### About this task
Scan the entries below. Report each line where the string "Which" occurs.

### Available records
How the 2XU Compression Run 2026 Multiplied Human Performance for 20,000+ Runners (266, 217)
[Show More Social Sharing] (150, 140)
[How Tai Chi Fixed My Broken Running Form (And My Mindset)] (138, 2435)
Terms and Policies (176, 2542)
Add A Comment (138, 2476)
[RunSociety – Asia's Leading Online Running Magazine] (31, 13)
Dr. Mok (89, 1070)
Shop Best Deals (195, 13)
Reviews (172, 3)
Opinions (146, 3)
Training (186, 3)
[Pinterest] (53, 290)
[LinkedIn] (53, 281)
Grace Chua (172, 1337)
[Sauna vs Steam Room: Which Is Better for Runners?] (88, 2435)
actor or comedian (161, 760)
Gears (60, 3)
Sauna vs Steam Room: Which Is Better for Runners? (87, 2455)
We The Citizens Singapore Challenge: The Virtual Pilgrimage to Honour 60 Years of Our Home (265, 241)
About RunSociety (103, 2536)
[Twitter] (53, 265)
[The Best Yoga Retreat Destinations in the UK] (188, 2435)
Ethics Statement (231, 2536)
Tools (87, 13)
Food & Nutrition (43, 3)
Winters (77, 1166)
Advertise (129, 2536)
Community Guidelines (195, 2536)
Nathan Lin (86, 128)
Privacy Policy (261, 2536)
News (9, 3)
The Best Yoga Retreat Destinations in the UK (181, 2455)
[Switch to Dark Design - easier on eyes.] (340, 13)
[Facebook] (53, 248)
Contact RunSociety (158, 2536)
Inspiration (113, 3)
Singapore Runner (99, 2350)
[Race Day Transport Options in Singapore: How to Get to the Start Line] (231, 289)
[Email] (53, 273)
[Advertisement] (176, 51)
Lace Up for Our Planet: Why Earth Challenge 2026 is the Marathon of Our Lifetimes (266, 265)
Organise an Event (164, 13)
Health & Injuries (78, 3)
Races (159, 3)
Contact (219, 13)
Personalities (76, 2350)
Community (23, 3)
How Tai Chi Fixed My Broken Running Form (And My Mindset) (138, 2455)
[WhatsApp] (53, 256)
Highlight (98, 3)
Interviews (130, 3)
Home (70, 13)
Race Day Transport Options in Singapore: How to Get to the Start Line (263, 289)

### Answer to the problem
[Sauna vs Steam Room: Which Is Better for Runners?] (88, 2435)
Sauna vs Steam Room: Which Is Better for Runners? (87, 2455)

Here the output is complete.